Influenza can also be examined from the communicable disease chain framework. The influenza virus acts as an infectious agent in the chain and is characterized by its invasiveness, virulence, and pathogenicity. The second aspect of the chain of infection, the reservoir, is a human or an animal, depending on the type of the virus (Seasonal influenza, 2019). Once the reservoir is infected, the virus leaves an organism through a portal exit. In the case of influenzas, the respiratory system, specifical secretion like saliva, acts as an exit path for flu. After exiting, the virus is indirectly transmitted through droplets or contact with contaminated vehicles like water and infected surfaces (Seasonal influenza, 2019). When a person indirectly contracts a virus, flu re-enters another organism the same way it exited the previous one. The new host can be more or less susceptible to being infected due to numerous factors like one’s defense mechanisms due to vaccination, as well as artificial and natural immunity. The chain of infection shows that getting sick with the flu virus is a process that can target any individual.

Epidemiologic Triangle

The epidemiologic triangle is a viable concept to investigate and address the process of infection spread, specifically in the case of the influenza virus. The epidemiologic triangle consists of three factors: an agent, or a microbe that causes the disease, a host, or an organism who transmits the disease, and an environment that consists of “external factors that cause or allow disease transmission” (Budd et al., 2017, para. 17). The framework can be applied to influenza to address the specific components that play a role in the epidemiologic process.
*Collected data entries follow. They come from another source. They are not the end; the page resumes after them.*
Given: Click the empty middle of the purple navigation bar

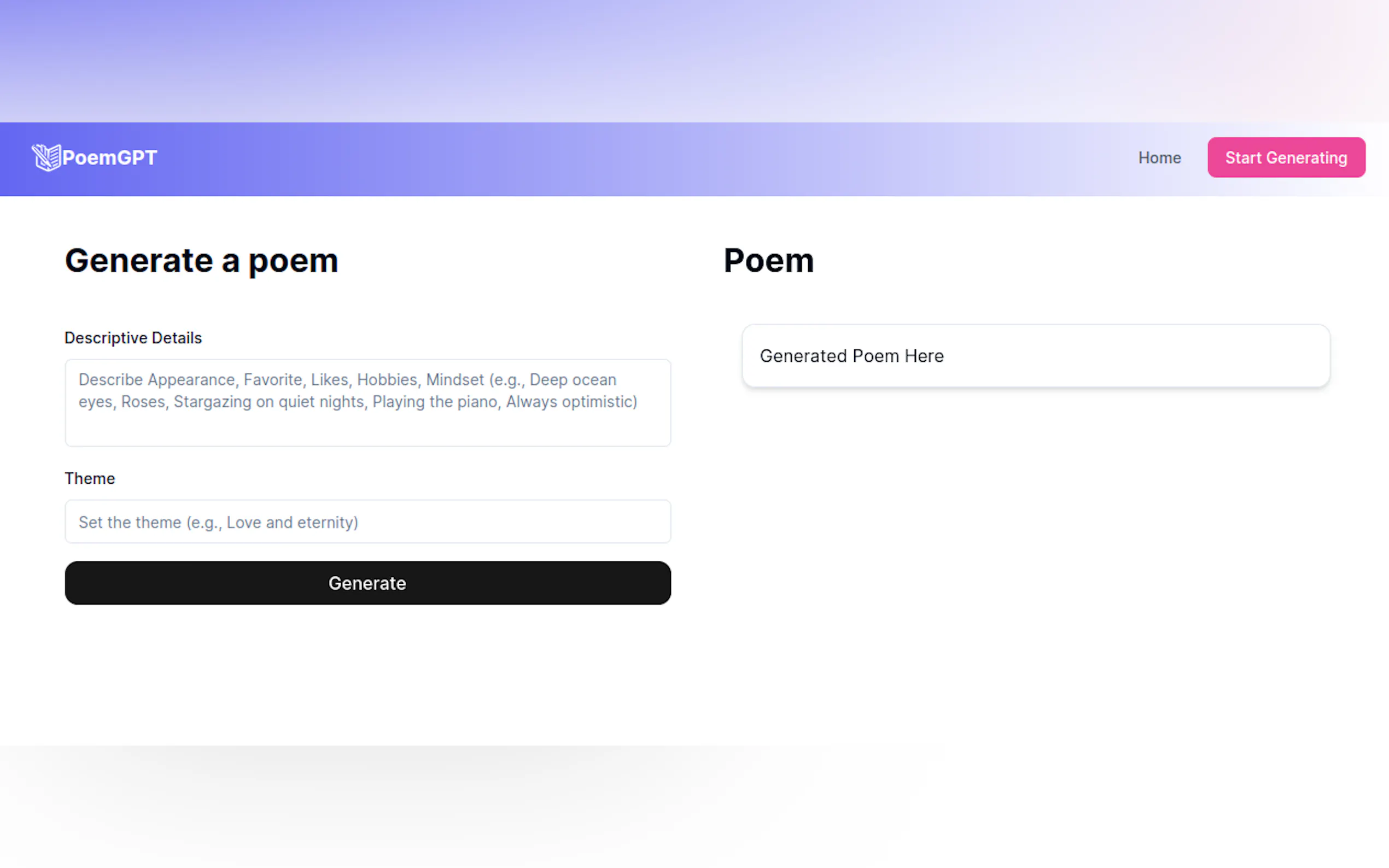Looking at the screenshot, I should tap(632, 159).
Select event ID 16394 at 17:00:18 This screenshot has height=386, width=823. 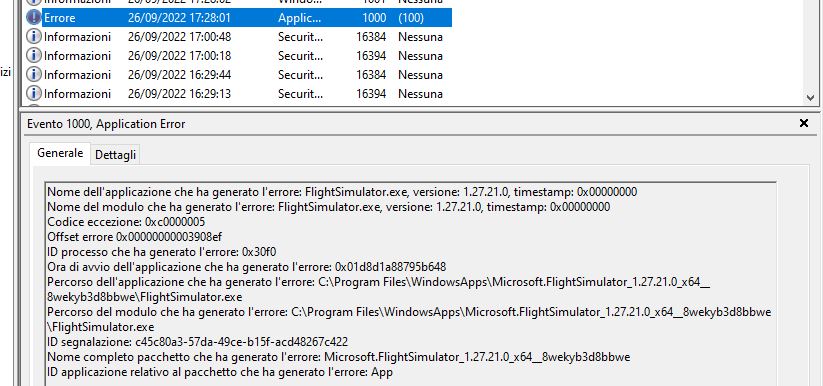pyautogui.click(x=371, y=56)
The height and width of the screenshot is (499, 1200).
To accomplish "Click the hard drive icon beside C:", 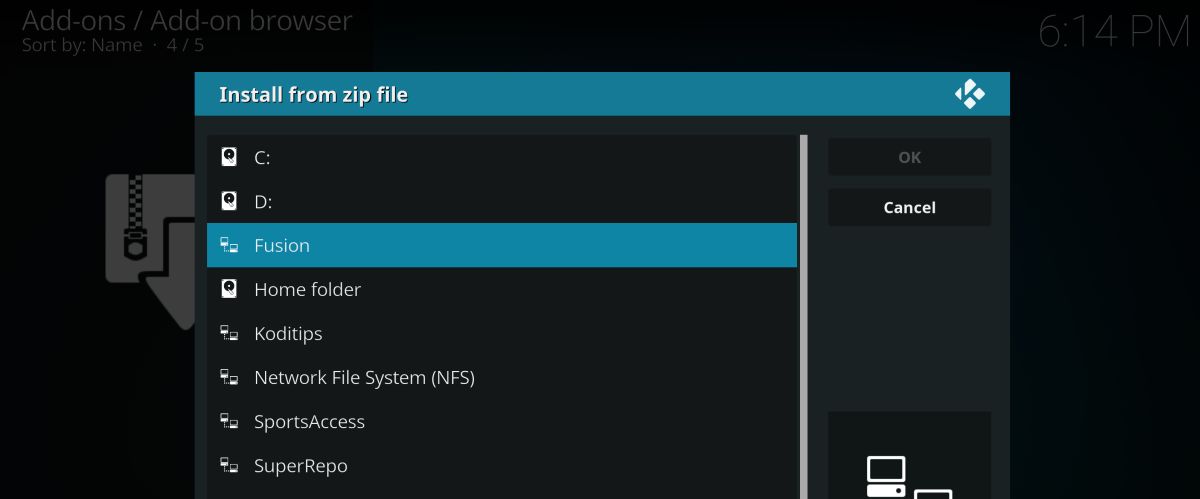I will [x=229, y=157].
Firstly, the influenza virus acts as an agent according to the epidemiological triangle. The so-called “what” of the triangle is a disease-causing viral microbe of flu in the Orthomyxoviridae family that can be of four types: A, B, C, and D (Budd et al., 2017). As a viral agent, influenza infection does not reproduce but infects cells of the contaminated organism to replicate. Secondly, the so-called “host” is an organism that is entered by the agent and suffers from viral infection (Budd et al., 2017). Different hosts can react to the same agent differently, similar to how influenza leads to different symptoms in children and adults. For some types of influenzas, animals can act as hosts, while human-related infections affect only human carriers by provoking specific symptoms. Lastly, the environment includes the favorable conditions that create a fitting climate and a set of factors that lead an agent to be transmitted to a host. The attractive environment for influenza viruses is cold, dry weather in high attitudes and humid and raining conditions that contribute to the disease spread in low latitudes.